[TRECHO APRESENTADO]:

8.3.08

Stalin- Capítulo 3 - O Desconhecido


Em “Um Stalin desconhecido” os irmãos Zhores e Roy Medvedev elaboraram 15 ensaios que contemplam temas obscuros e polêmicos da biografia do líder soviético. Esses georgianos e ex- dissidentes demonstram uma visão objetiva, não contaminada pelo rancor, mas nem por isso condescendente com a figura de Stalin. Não o vêem, por exemplo como um usurpador, mas legítimo representante de uma tendência dentro da elite do partido bolchevique e que lutou arduamente entre 1923 a 1929 para “ascender ao papel de ditador”. No entanto, também não o consideram uma autoridade carismática, (e aí lançam mão de uma classificação weberiana da autoridade), mas sim como portador de um tipo de “prestígio” alcançado pelo funcionamento de uma máquina bem azeitada que produzia o que chamam de “megaproganda”.
De início desconstroem a lenda que envolve a sua morte, no qual descartam a hipótese de conspiração e envenamento que consta em vários livros. A seguir especulam sobre a existência de um herdeiro que permaneceu como eminência parda.

[TAREFA A EXECUTAR]: Copie, do trecho acima sobre Stalin, a parte que se inicia com as palavras que contêm “De início desconstroem” e termina em “como eminência parda.”.

[LINHAS LISTADAS]:

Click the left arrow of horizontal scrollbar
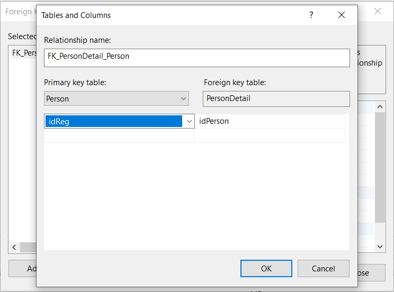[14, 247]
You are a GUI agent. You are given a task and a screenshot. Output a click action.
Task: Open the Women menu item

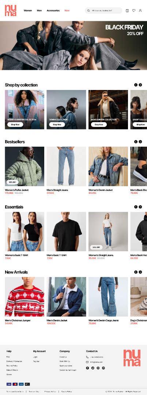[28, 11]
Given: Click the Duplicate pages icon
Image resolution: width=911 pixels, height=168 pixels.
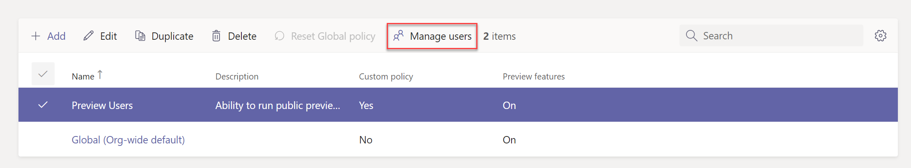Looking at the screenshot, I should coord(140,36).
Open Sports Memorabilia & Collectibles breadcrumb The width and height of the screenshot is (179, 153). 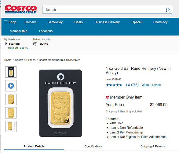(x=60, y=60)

...

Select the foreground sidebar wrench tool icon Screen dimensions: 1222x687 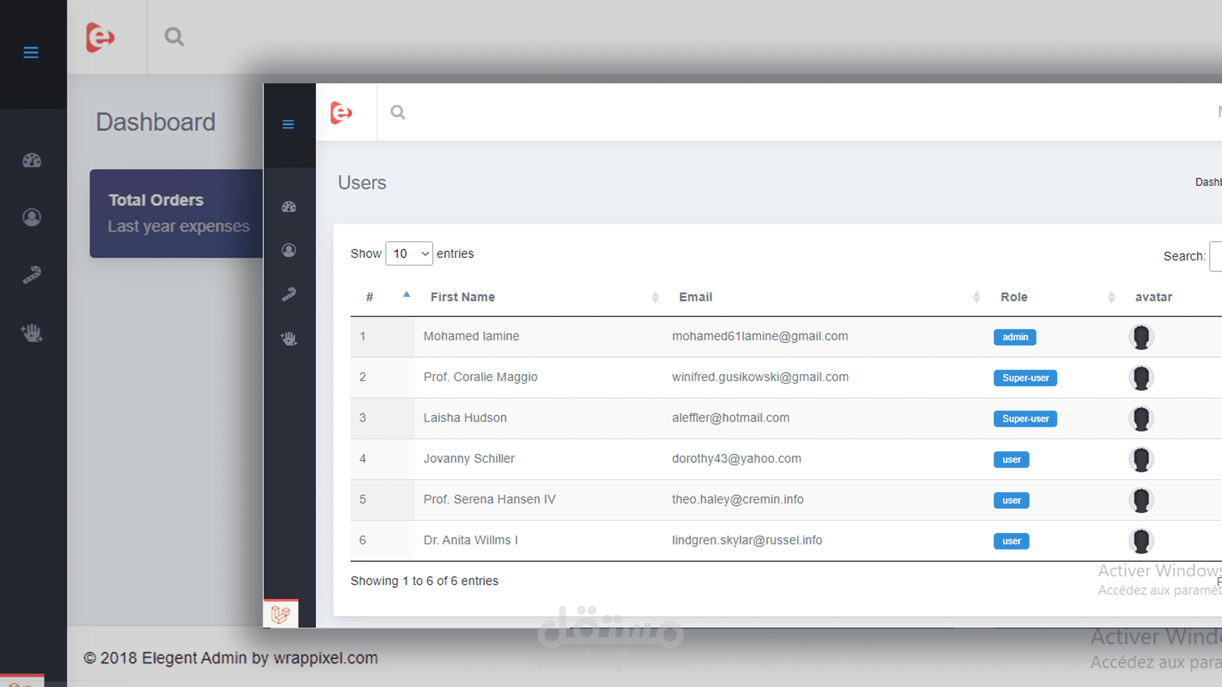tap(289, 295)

[RESPOSTA À TAREFA]:
De início desconstroem a lenda que envolve a sua morte, no qual descartam a hipótese de conspiração e envenamento que consta em vários livros. A seguir especulam sobre a existência de um herdeiro que permaneceu como eminência parda.